| Tarefa proposta |
Transcreva o trecho do texto sobre o machismo na filosofia de "O texto preciso" a "dados e questionamentos.", trocando "dissimetria de gênero" por "assimetria de gênero".

| Texto selecionado |
================

Ressonâncias do texto "o machismo nosso de cada dia não rima com filosofia"

GT Filosofia e Gênero da Anpof

30/11/2023 • Coluna ANPOF

O texto preciso e corajoso de Cinara Nahra faz uma reflexão necessária sobre o ambiente predominantemente masculino da área acadêmica da filosofia no Brasil. Além de mostrar os números da dissimetria de gênero[1], a autora também analisa as práticas cotidianas que ajudam a aprofundar a desigualdade numérica entre pesquisadores e pesquisadoras de filosofia.

Para endossar esses argumentos e apoiar as ponderações apresentadas por Cinara, nós do GT Filosofia e Gênero da Anpof, também trazemos à público alguns dados e questionamentos.

De modo geral, é possível afirmar que em quase todas as áreas do conhecimento (com exclusão daquelas ligadas ao cuidado), o número de mulheres no corpo docente do ensino superior é inferior ao de homens[2]. O que atesta o artigo publicado no Jornal Folha de São Paulo[3], em 12 de março de 2021, intitulado “Na pós-graduação, mulheres são maioria entre estudantes mas minoria entre docentes”. O texto apresenta um outro dado, o chamado “viés implícito” que age no acirramento das desigualdades de gênero na ciência. Esse “viés” funciona mais ou menos assim, ele forja percepções (conscientes ou inconscientes) que determinam a incapacidade de algum grupo, gênero, etnia, etc, que são tomadas como verdadeiras pela repetição constante desses estereótipos (os mesmos que associam o trabalho da mulher natural e historicamente ao de cuidado, por exemplo). São eles que às vezes, sem que nos apercebemos, determinam que apenas os homens podem ocupar lugares privilegiados dentro da academia (dado que são eles que exercem geralmente os lugares decisórios nos cargos de gestão).

Conforme afirma as coordenadoras do Grupo de Trabalho “Mulheres na ciência” da Universidade Federal Fluminense:

O viés de julgamento implícito (inconsciente ou não percebido) relacionado à esfera acadêmica é em geral associado a estereótipos de baixo rendimento construídos socialmente em uma determinada cultura e exerce fortes influências nas avaliações e julgamentos de indivíduos ou grupos, na ausência de qualquer percepção consciente. Os estereótipos transmitidos repetida e imperceptivelmente através de vários canais de informação induzem crenças implícitas que serão usadas para organizar e categorizar socialmente o mundo. O viés implícito é mais prevalente do que o preconceito explícito. Isso significa que mesmo as pessoas que conscientemente acreditam e defendem princípios de justiça e não discriminação podem ter vieses implícitos que afetam imperceptivelmente seu julgamento. (Oliveira; Calaza, 2018, p. 01).

A análise de Oliveira e Calaza explica, mas obviamente não justifica a enorme dissimetria de gênero na ciência. Mais adiante, elas afirmam: “Evidências indicam que a presença de estereótipos implícitos de gênero, associando características de maior brilhantismo e inteligência ao gênero masculino é uma construção social que se inicia cedo, já nas crianças” (Bian et al apud Oliveira e Calaza, 2018, p. 01). Nesse sentido, a ideia de brilhantismo, de uma espécie de genialidade naturalmente atribuída mais frequentemente aos homens que às mulheres desde cedo e que se reproduz cotidianamente, faz com que não seja imediato nosso estranhamento quando os vemos em maioria esmagadora assumindo cargos e posições decisórias e de controle dentro e fora da academia. Não é preciso averiguar com números essa afirmação, pois qualquer evento científico em sua mesa de abertura atesta tal fato. São eles reiteradamente os nossos reitores, pró-reitores, coordenadores, presidentes de bancas, professores eméritos...

================

| Dados fornecidos |
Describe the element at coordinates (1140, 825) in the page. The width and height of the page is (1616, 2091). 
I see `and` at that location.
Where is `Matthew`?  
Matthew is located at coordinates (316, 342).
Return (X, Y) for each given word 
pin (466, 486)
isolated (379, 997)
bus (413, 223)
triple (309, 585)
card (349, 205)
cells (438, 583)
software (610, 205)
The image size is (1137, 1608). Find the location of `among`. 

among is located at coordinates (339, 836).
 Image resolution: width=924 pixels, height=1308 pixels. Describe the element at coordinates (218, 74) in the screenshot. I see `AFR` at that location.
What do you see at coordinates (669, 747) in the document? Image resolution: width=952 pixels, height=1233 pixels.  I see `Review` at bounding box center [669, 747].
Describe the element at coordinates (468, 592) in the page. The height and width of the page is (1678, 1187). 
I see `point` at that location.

================

| Tarefa concluída |
O texto preciso e corajoso de Cinara Nahra faz uma reflexão necessária sobre o ambiente predominantemente masculino da área acadêmica da filosofia no Brasil. Além de mostrar os números da assimetria de gênero[1], a autora também analisa as práticas cotidianas que ajudam a aprofundar a desigualdade numérica entre pesquisadores e pesquisadoras de filosofia.

Para endossar esses argumentos e apoiar as ponderações apresentadas por Cinara, nós do GT Filosofia e Gênero da Anpof, também trazemos à público alguns dados e questionamentos.